From: "David Hildenbrand (Red Hat)" <david@kernel.org>
To: Lorenzo Stoakes <lorenzo.stoakes@oracle.com>
Cc: linux-kernel@vger.kernel.org, linux-arch@vger.kernel.org,
	linux-mm@kvack.org, Will Deacon <will@kernel.org>,
	"Aneesh Kumar K.V" <aneesh.kumar@kernel.org>,
	Andrew Morton <akpm@linux-foundation.org>,
	Nick Piggin <npiggin@gmail.com>,
	Peter Zijlstra <peterz@infradead.org>,
	Arnd Bergmann <arnd@arndb.de>,
	Muchun Song <muchun.song@linux.dev>,
	Oscar Salvador <osalvador@suse.de>,
	"Liam R. Howlett" <Liam.Howlett@oracle.com>,
	Vlastimil Babka <vbabka@suse.cz>, Jann Horn <jannh@google.com>,
	Pedro Falcato <pfalcato@suse.de>, Rik van Riel <riel@surriel.com>,
	Harry Yoo <harry.yoo@oracle.com>,
	Laurence Oberman <loberman@redhat.com>,
	Prakash Sangappa <prakash.sangappa@oracle.com>,
	Nadav Amit <nadav.amit@gmail.com>,
	stable@vger.kernel.org
Subject: Re: [PATCH v1 4/4] mm/hugetlb: fix excessive IPI broadcasts when unsharing PMD tables using mmu_gather
Date: Mon, 15 Dec 2025 15:47:57 +0100	[thread overview]
Message-ID: <937a4525-910d-4596-a9c4-29e47ca53667@kernel.org> (raw)
In-Reply-To: <07e8b94e-b4a1-4541-84ed-a5d57058d5a1@lucifer.local>


>>>
>>> As Nadav points out, should also initialise fully_unshared_tables.
>>
>> Right, but on an earlier init path, not on the range reset path here.
> 
> Shouldn't we reset it also?
> 
> I mean __tlb_reset_range() is also called by __tlb_gather_mmu() (invoked by
> tlb_gather_mmu[_fullmm]()).
> 

__tlb_reset_range() is all about flushing the TLB.

In v2 I have:

diff --git a/mm/mmu_gather.c b/mm/mmu_gather.c
index 247e3f9db6c7a..030a162a263ba 100644
--- a/mm/mmu_gather.c
+++ b/mm/mmu_gather.c
@@ -426,6 +426,7 @@ static void __tlb_gather_mmu(struct mmu_gather *tlb, struct mm_struct *mm,
  #endif
         tlb->vma_pfn = 0;
  
+       tlb->fully_unshared_tables = 0;
         __tlb_reset_range(tlb);
         inc_tlb_flush_pending(tlb->mm);
  }


>>
>>>
>>>>    	/*
>>>>    	 * Do not reset mmu_gather::vma_* fields here, we do not
>>>>    	 * call into tlb_start_vma() again to set them if there is an
>>>> @@ -484,7 +496,7 @@ static inline void tlb_flush_mmu_tlbonly(struct mmu_gather *tlb)
>>>>    	 * these bits.
>>>>    	 */
>>>>    	if (!(tlb->freed_tables || tlb->cleared_ptes || tlb->cleared_pmds ||
>>>> -	      tlb->cleared_puds || tlb->cleared_p4ds))
>>>> +	      tlb->cleared_puds || tlb->cleared_p4ds || tlb->unshared_tables))
>>>
>>> What about fully_unshared_tables? I guess though unshared_tables implies
>>> fully_unshared_tables.
>>
>> fully_unshared_tables is only for triggering IPIs and consequently not about
>> flushing TLBs.
>>
>> The TLB part is taken care of by unshared_tables, and we will always set
>> unshared_tables when unsharing any page tables (incl. fully unshared ones).
> 
> OK, so is there ever a situation where fully_unshared_tables would be set
> without unshared_tables? Presumably not.

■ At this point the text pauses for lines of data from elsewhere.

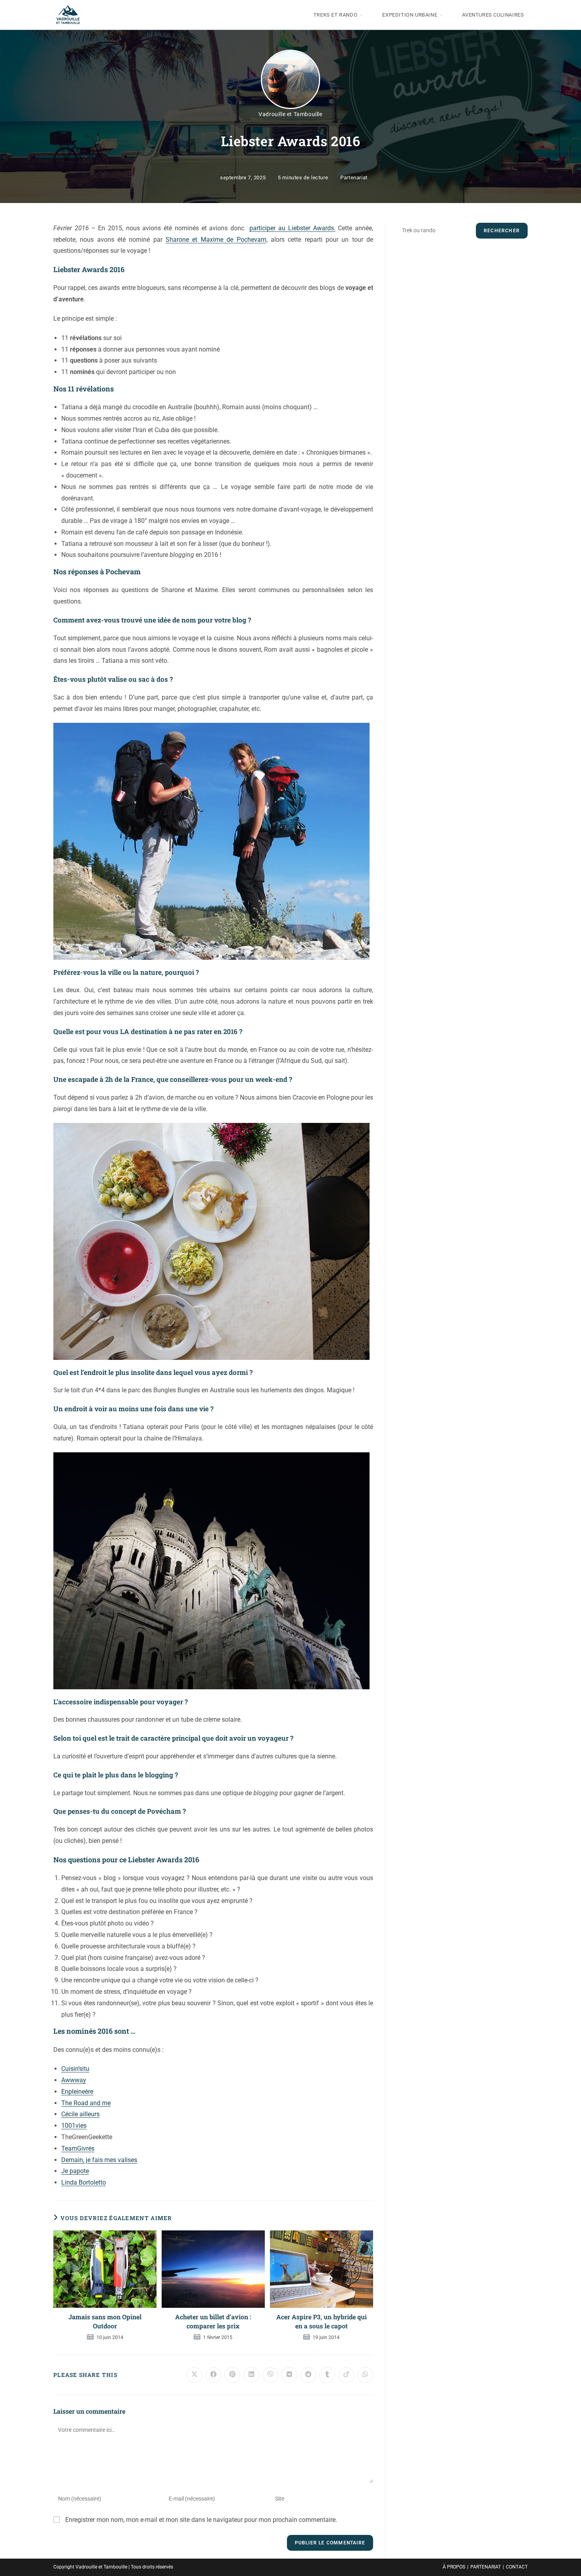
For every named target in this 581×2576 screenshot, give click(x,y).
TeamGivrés (77, 2148)
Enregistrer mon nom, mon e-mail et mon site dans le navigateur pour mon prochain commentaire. (201, 2519)
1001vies (74, 2125)
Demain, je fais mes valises (99, 2160)
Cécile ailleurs (80, 2114)
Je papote (75, 2171)
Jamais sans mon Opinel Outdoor (104, 2321)
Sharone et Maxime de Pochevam (216, 239)
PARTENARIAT (485, 2567)
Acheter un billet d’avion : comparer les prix (213, 2321)
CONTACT (517, 2567)
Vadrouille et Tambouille (290, 114)
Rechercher (502, 230)
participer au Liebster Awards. (292, 228)
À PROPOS (454, 2567)
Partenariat (354, 178)
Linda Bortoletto (83, 2182)
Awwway (73, 2080)
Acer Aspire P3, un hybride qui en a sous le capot (321, 2321)
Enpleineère (77, 2091)
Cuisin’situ (75, 2068)
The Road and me (86, 2103)
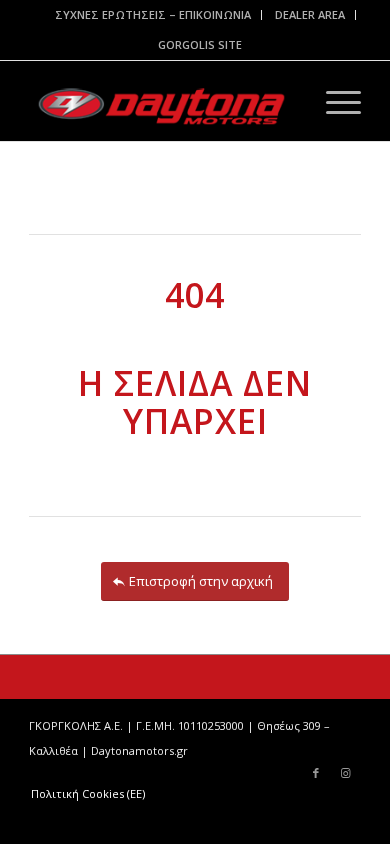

tlb_unshare_pmd_ptdesc() will always set "unshared_tables" but only conditionally
sets "fully_unshared_tables".

"unshared_tables" might get handled by a prior TLB flush,
leaving only fully_unshared_tables set to perform the IPI in tlb_flush_unshared_tables().

So the important part is that whenever we unshare, we set "unshared_tables".

[...]

>>>> +{
>>>> +	/*
>>>> +	 * As soon as the caller drops locks to allow for reuse of
>>>> +	 * previously-shared tables, these tables could get modified and
>>>> +	 * even reused outside of hugetlb context. So flush the TLB now.
>>>
>>> Hmm but you're doing this in both the case of unshare and fully unsharing, so is
>>> this the right place to make this comment?
>>
>> That's why I start the comment below with "Similarly", to make it clear that
>> the comments build up on each other.
>>
>> But I'm afraid I might not be getting your point fully here :/
> 
> what I mean is, if we are not at the point of the table being fully unshared,
> nobody else can come in and reuse it right? Because we're still using it, just
> dropped a ref + flushed tlb?

After we drop the lock, someone else could fully unshare it. And that other (MM) would
not be able to flush the TLB for us -- in contrast to the IPI that would affect all
CPUs.

> 
> Isn't really the correct comment here that ranges that previously mapped the
> shared pages might no longer, so we must clear the TLB? I may be missing
> something :)

There are cases where we defer flushing the TLB until we dropped all (exclusive) locks.
In particular, MADV_DONTNEED does that in some cases, essentially deferring the flush
to the tlb_finish_mmu().

free_pgtables() will also defer the flush, performing the TLB flush during tlb_finish_mmu(),
before

The point is (as I tried to make clear in the comment), for unsharing we have no control
whenn the page table gets freed after we drop the lock.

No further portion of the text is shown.